Records for this task:
Start of Block

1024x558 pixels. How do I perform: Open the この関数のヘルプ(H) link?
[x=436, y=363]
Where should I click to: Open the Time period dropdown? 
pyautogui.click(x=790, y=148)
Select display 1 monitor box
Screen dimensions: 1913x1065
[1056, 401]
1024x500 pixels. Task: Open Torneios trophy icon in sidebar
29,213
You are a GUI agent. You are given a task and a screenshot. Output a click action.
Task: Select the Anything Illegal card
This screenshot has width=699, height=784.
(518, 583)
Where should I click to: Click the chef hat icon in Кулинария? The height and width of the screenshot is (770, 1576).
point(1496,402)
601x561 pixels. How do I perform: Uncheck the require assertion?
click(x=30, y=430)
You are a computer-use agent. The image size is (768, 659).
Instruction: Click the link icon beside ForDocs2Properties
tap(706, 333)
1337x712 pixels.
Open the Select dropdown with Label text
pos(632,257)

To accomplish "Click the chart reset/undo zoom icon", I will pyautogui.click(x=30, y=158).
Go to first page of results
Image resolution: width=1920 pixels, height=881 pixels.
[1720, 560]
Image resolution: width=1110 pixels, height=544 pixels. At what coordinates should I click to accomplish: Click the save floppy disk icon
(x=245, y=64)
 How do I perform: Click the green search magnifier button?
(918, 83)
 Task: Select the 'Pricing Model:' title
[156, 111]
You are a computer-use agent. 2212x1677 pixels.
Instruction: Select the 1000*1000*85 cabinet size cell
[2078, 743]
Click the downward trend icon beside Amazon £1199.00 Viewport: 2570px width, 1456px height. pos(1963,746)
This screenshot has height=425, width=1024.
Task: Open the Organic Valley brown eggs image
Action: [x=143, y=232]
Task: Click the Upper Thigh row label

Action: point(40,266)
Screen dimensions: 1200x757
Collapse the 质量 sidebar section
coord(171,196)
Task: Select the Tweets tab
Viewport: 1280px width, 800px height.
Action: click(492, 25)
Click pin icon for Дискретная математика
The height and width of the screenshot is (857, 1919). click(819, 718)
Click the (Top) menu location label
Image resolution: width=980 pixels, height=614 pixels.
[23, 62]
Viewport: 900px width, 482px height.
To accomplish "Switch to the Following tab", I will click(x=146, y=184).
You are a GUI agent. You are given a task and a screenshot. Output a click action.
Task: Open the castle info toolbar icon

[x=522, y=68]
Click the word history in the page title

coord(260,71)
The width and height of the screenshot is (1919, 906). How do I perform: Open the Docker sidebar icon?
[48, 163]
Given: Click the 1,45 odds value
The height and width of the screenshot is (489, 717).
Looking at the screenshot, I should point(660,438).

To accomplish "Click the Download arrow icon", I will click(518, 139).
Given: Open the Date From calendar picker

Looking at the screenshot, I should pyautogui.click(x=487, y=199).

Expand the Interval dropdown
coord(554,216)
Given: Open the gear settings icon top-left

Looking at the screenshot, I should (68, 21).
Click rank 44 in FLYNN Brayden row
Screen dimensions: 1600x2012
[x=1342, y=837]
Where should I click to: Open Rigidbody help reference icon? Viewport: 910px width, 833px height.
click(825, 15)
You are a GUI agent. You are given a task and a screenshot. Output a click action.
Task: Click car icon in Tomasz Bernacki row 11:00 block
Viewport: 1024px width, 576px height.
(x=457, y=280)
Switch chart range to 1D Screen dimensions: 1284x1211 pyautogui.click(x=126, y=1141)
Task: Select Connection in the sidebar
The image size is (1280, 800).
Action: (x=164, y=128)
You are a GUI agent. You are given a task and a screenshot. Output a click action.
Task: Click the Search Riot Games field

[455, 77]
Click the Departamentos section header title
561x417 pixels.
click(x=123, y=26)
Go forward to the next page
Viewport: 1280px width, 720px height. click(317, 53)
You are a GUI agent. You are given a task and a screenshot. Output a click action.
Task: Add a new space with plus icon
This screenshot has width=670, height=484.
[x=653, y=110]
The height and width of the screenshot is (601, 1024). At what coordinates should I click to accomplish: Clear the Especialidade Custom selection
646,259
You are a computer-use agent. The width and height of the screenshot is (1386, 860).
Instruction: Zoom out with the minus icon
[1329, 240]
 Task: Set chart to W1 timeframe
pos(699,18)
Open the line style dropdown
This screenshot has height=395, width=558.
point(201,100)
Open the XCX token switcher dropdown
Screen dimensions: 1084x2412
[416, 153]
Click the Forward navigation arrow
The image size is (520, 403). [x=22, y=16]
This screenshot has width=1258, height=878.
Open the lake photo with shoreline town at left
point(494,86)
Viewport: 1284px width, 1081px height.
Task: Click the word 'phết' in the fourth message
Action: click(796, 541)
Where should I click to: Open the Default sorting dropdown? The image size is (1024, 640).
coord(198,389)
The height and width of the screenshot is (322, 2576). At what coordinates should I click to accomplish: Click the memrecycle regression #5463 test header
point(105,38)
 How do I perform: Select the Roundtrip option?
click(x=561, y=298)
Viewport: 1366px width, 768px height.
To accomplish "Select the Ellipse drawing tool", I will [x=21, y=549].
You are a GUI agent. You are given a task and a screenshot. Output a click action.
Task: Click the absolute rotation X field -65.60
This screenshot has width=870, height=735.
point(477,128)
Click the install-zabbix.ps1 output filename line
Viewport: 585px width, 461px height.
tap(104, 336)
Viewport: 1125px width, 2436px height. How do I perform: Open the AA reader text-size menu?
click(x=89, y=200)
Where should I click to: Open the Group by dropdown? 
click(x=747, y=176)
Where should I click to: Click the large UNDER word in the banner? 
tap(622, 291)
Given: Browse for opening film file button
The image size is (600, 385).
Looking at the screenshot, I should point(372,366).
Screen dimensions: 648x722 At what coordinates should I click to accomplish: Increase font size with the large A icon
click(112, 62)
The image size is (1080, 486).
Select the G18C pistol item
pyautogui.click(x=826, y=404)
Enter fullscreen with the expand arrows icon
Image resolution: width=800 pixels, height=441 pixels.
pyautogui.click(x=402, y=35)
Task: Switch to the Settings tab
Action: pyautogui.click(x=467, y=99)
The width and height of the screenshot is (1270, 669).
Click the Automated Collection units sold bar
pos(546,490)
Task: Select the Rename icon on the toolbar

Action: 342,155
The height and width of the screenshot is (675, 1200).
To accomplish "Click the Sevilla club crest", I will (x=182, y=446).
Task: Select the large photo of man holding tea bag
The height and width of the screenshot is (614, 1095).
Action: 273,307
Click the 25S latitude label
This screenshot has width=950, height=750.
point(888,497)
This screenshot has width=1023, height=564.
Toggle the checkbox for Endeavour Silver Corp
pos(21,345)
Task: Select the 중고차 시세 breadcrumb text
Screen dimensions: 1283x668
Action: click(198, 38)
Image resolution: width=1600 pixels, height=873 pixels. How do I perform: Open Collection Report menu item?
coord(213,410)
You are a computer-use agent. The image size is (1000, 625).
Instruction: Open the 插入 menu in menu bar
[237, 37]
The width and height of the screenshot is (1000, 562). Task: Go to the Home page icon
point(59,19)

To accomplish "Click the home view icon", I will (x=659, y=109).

End of Block

What the task requires: List the lines of the material in which the word "will" occurs.

Answer for the task:
To accomplish "Click the chart reset/undo zoom icon", I will pyautogui.click(x=30, y=158).
To accomplish "Switch to the Following tab", I will click(x=146, y=184).
To accomplish "Click the Download arrow icon", I will click(518, 139).
To accomplish "Select the Ellipse drawing tool", I will [x=21, y=549].
To accomplish "Click the Sevilla club crest", I will (x=182, y=446).
To accomplish "Click the home view icon", I will (x=659, y=109).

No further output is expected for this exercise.